# Snow fall total app???



## Elite Snow Removal (Sep 29, 2015)

Is there a snowfall total app out there that anybody uses or has found for checking to see the total amount of snowfall in a certain area. I live out in the country and move snow and it's a 25 mile drive to where I move snow and sometimes it doesn't snow nearly as much at my place so I was looking for an out if anybody has one they could share it. Thank you


----------



## ktfbgb (Jan 31, 2016)

Not that I know of. You can try looking at traffic cams or weather cams however most of the time you can only monitor during the daylight as they don't have any night capabilities, at least where I live. What I am doing is I have a wireless camera set up at my dads place which is on the opposite side of town from me. I have a measuring stick set up so I can see about how much new accumulation has fallen. Can watch it from my iPad or phone. If you have a relative in town you could try this. But a lot of the time I still just monitor the radar anyway because the snow bands can still miss me and my remote camera. So I end up driving around to monitor anyway. We have a NWS office/station here and they don't even give running accumulations. They will send out a warning sometimes indicating dangerous weather like snow of 3-4 inches per hour but typically the just report totals at the end of the event. Just the way it is for us.

- **Data rows**:
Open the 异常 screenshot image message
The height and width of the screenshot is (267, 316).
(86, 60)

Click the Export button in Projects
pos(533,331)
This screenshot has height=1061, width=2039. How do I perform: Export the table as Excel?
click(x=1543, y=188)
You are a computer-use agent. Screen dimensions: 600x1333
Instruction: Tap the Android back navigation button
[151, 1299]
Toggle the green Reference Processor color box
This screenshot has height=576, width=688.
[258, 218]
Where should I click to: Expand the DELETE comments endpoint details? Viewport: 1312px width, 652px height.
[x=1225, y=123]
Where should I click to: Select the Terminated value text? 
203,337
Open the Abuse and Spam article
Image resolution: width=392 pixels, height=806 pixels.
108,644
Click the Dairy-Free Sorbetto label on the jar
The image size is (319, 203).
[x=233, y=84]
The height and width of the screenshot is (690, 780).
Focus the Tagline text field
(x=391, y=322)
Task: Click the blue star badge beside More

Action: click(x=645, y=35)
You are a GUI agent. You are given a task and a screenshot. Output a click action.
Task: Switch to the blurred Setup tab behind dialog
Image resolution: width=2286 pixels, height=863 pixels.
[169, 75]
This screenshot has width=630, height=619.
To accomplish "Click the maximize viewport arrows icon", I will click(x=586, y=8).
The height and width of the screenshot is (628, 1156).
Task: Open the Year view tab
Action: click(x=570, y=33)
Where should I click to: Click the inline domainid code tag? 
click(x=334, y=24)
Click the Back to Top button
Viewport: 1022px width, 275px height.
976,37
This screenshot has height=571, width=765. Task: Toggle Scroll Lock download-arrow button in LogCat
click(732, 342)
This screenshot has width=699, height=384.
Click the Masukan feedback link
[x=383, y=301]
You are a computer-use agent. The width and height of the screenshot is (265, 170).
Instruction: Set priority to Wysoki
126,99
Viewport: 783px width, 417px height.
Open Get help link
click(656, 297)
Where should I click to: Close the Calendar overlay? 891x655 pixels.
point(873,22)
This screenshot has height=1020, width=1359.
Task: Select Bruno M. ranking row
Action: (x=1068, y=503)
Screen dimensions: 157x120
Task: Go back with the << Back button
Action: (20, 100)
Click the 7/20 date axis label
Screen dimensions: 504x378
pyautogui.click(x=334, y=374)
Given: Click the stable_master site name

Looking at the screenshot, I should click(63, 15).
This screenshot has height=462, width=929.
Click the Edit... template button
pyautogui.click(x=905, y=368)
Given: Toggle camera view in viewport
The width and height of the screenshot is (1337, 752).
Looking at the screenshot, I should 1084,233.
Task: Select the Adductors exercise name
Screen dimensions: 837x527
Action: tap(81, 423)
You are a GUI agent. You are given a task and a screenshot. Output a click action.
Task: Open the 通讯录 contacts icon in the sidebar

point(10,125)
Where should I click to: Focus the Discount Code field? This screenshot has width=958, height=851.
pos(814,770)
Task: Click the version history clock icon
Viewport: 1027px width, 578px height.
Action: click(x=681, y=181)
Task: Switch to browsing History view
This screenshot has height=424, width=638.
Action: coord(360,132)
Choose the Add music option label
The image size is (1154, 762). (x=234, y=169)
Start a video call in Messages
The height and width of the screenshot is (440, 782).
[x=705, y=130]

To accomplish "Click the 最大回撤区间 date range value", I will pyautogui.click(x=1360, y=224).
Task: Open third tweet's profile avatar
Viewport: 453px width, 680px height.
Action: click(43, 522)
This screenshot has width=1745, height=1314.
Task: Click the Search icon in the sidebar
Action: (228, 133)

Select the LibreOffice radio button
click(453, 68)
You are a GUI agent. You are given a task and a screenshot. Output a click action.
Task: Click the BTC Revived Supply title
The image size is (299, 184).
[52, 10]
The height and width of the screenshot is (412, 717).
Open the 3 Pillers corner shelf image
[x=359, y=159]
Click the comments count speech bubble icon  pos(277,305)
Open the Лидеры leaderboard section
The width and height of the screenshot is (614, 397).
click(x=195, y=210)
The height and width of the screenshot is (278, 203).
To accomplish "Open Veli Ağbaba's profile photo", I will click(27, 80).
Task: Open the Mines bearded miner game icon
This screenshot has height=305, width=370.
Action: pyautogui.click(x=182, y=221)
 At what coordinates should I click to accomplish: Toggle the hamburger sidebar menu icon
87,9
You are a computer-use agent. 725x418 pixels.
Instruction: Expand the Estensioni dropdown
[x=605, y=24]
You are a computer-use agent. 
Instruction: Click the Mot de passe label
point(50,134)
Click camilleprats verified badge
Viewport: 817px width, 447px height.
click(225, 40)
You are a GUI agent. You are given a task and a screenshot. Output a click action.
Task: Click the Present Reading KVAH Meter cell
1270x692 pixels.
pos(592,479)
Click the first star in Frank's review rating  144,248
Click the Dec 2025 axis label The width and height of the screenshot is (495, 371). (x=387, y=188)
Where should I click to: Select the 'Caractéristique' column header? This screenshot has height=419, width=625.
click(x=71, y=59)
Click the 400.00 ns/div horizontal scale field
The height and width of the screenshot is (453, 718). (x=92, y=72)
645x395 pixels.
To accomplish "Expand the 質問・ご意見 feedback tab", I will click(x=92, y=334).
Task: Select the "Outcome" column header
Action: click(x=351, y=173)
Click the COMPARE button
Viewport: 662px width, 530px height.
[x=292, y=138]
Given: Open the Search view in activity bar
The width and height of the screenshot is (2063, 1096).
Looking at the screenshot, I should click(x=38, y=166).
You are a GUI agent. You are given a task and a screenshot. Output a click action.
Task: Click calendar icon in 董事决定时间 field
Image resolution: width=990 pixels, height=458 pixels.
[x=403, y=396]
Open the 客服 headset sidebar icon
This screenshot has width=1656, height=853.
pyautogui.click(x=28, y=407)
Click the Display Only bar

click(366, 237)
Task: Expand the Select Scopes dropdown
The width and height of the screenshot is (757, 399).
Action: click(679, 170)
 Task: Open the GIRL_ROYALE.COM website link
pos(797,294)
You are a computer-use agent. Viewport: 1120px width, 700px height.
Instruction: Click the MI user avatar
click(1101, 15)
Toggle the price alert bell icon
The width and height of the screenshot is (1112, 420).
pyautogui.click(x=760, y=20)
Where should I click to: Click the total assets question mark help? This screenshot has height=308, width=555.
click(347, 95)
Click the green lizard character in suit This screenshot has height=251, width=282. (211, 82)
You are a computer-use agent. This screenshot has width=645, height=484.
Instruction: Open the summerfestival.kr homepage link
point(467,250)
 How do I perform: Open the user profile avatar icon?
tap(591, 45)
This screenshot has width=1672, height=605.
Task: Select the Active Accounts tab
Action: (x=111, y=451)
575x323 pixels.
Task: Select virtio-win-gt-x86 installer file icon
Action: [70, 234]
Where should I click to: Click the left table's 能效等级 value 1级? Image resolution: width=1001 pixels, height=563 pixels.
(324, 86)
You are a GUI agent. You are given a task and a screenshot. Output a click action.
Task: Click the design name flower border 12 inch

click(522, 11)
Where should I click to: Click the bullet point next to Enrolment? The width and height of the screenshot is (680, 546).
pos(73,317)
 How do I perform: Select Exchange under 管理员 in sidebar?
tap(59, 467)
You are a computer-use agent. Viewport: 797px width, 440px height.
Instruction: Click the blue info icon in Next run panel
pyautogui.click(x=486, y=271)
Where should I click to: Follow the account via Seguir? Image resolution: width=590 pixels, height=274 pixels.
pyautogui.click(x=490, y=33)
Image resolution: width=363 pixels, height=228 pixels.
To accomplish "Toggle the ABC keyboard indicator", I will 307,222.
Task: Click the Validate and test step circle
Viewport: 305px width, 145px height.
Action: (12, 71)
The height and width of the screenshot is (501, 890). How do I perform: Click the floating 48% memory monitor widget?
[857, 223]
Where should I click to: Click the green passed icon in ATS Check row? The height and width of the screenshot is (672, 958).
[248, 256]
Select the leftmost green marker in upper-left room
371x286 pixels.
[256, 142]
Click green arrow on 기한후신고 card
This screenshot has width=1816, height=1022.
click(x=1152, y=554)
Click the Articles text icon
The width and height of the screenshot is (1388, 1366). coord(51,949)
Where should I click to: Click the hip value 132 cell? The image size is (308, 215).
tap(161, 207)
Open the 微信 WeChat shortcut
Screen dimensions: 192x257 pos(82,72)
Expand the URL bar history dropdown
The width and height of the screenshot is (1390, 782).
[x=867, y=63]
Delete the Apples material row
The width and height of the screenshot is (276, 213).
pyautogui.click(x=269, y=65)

- **Exercise task**: Reproduce word for word the portion of the snowfall app thread starting at "## Elite Snow" and ending at "(Jan 31, 2016)".

- **Task result**:
## Elite Snow Removal (Sep 29, 2015)

Is there a snowfall total app out there that anybody uses or has found for checking to see the total amount of snowfall in a certain area. I live out in the country and move snow and it's a 25 mile drive to where I move snow and sometimes it doesn't snow nearly as much at my place so I was looking for an out if anybody has one they could share it. Thank you


----------



## ktfbgb (Jan 31, 2016)